“A rare and mysterious, multi-compartment stone container dating back to the days of the Second Temple that serves as evidence of the destruction of Jerusalem two millennia ago has been put on display for the first time at the Israel Museum in Jerusalem.”
Aaron Goel-Angot writes about the ancient site of Wadi Hamam and its first-century synagogue, located below Mount Arbel.
Excavations at the foot of Mount Tabor “provide a rare glimpse into the merchant market that functioned for centuries in the area between an adjacent fort and the khan” during the Mamluk and Ottoman periods.
Bryant Wood explains how the discovery of donkey dung supports the historicity of the Bible.
What do archaeology specialists do?

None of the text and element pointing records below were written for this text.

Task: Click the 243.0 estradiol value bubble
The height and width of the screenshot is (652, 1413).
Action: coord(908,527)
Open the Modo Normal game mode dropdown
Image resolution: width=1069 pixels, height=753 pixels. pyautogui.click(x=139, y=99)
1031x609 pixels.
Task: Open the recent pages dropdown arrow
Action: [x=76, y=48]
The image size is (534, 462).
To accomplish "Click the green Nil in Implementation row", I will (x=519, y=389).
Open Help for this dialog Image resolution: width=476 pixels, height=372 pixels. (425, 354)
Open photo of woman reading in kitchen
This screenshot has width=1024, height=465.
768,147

Bible History Daily asked that question of ceramicists, zooarchaeologists, spatial archaeologists, marine geoarchaeologists, conservators, and osteologists.
The Spring 2024 issue of Biblical Archaeology Review includes articles on the cave of Salome, an Iron Age building in the Givati parking lot excavations, the Jerusalem ivories, and Azekah’s Canaanite temple.
Stamp seals from the southern Levant are the focus of the latest issue of Near Eastern Archaeology.
John DeLancey and Gordon Govier discuss ten important recent archaeological discoveries related to the life of Christ, with lots of illustrations.
Oded Lipschits is telling “The Untold Story of the Kingdom of Judah” in a new series of podcasts produced by Tel Aviv University.
Paul Evans is a guest on the Biblical World podcast to discuss his new book, Sennacherib and the War of 1812: Disputed Victory in the Assyrian Campaign of 701 BCE in Light of Military History.
The latest Jerusalem Tracker rounds up the news, publications and media about the city. It is amazing how much has been produced in the last three months.
This summer’s excavation season at Tel Shimron has been cancelled.
A trailer has been released for “Following the Footsteps: Walking Where Jesus Walked.”
Bryan Windle reviews the top ten archaeological discoveries of 2023 on the latest episode of Digging for Truth.
In a piece related to his recent book on the subject, Yaron Z. Eliav explores how Jews could have participated in Roman bathhouses. The article begins with a beautiful reconstruction drawing of a large Roman bathhouse.